::: TEXTO SELECCIONADO :::
El viaje al futuro de Sánchez se llama Franco
La Transición no fue precisamente un camino de rosas. Adolfo Suárez tuvo que hacer el paseíllo entre un ruido de sables infernal a su derecha y la palpable amenaza de una izquierda que veía la muerte del dictador como una ocasión que ni pintada para ganar la guerra que perdió. Un ejercicio de funanbulismo que salió razonablemente bien pese a que los boletos para el fracaso eran muchos más en la tómbola de la democratización tras 36 años de oscuridad. El nunca del todo aclarado 23-F, protagonizado por la mano izquierda (Alfonso Armada) y la mano derecha (Jaime Milans del Bosch) del Rey, fue el último intento por revertir un proceso que nos aproximaba a los sistemas que anhelábamos ser: el estadounidense, el francés, el inglés o el alemán.
::: BLOQUE DE DATOS :::
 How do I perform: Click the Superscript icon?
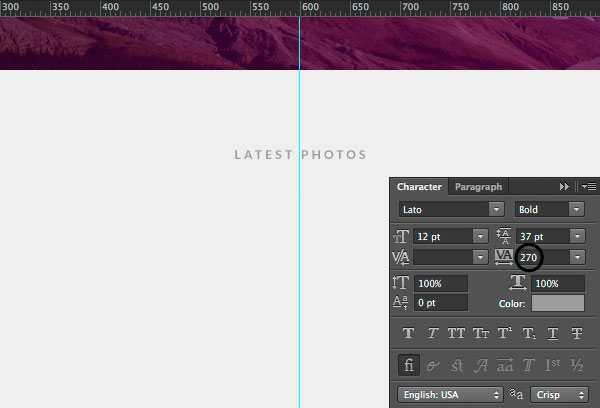tap(505, 333)
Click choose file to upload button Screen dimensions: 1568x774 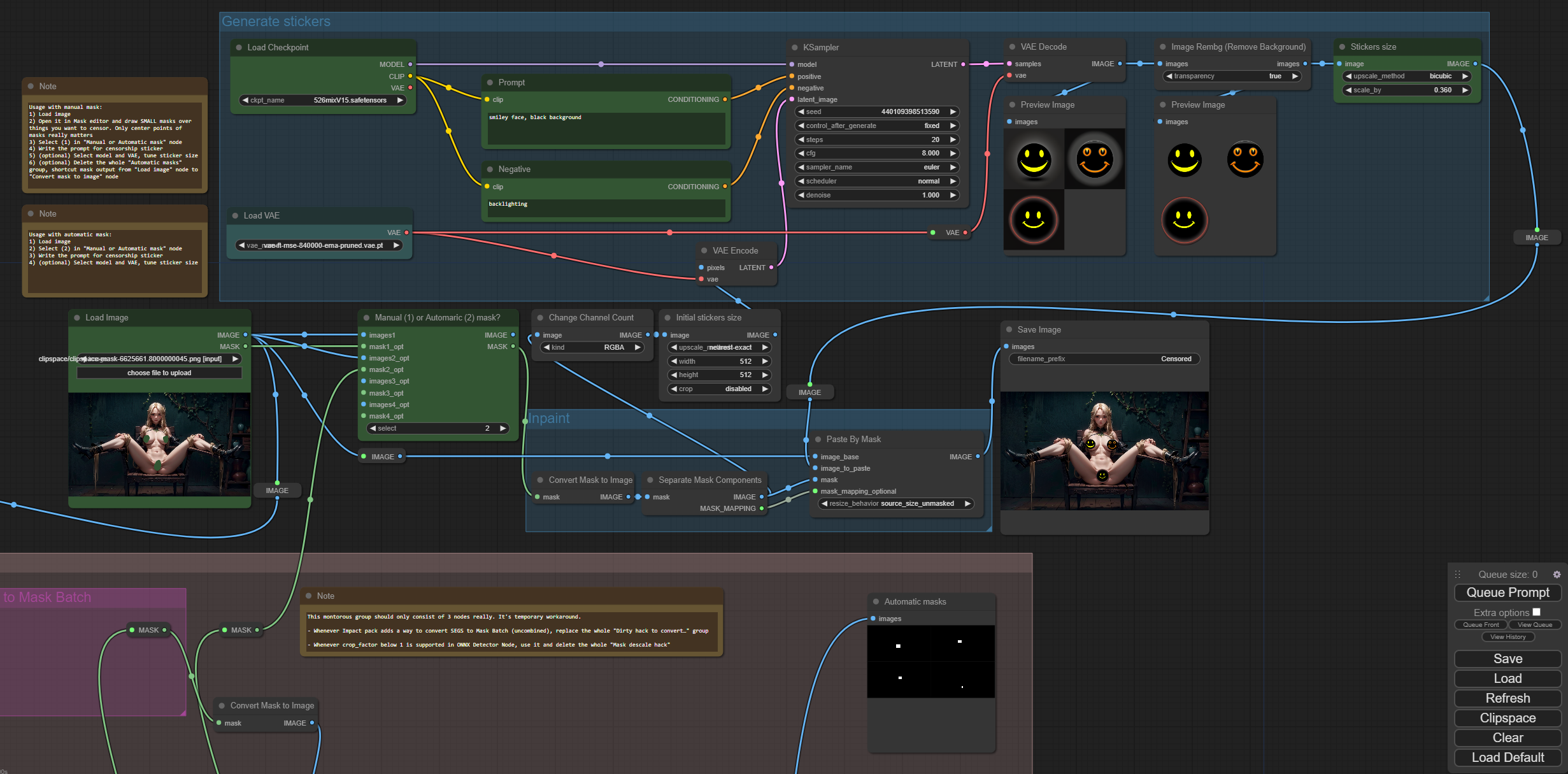159,373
:::
▶ OBJETIVO PLANTEADO 1
Copia literalmente el fragmento del texto sobre la Transición que comienza en las palabras "El viaje al" y termina tras "o el alemán.".
▶ OBJETIVO PLANTEADO 2
Enumera los sistemas que, según el texto sobre la Transición, anhelábamos ser.
▶ OBJETIVO PLANTEADO 3
¿A quién identifica el texto sobre la Transición como la mano izquierda del Rey en el 23-F?
El listado procede de una fuente distinta a la del texto sobre la Transición.

▶ RESPUESTA REDACTADA 1
El viaje al futuro de Sánchez se llama Franco
La Transición no fue precisamente un camino de rosas. Adolfo Suárez tuvo que hacer el paseíllo entre un ruido de sables infernal a su derecha y la palpable amenaza de una izquierda que veía la muerte del dictador como una ocasión que ni pintada para ganar la guerra que perdió. Un ejercicio de funanbulismo que salió razonablemente bien pese a que los boletos para el fracaso eran muchos más en la tómbola de la democratización tras 36 años de oscuridad. El nunca del todo aclarado 23-F, protagonizado por la mano izquierda (Alfonso Armada) y la mano derecha (Jaime Milans del Bosch) del Rey, fue el último intento por revertir un proceso que nos aproximaba a los sistemas que anhelábamos ser: el estadounidense, el francés, el inglés o el alemán.

▶ RESPUESTA REDACTADA 2
El estadounidense, el francés, el inglés y el alemán.

▶ RESPUESTA REDACTADA 3
A Alfonso Armada.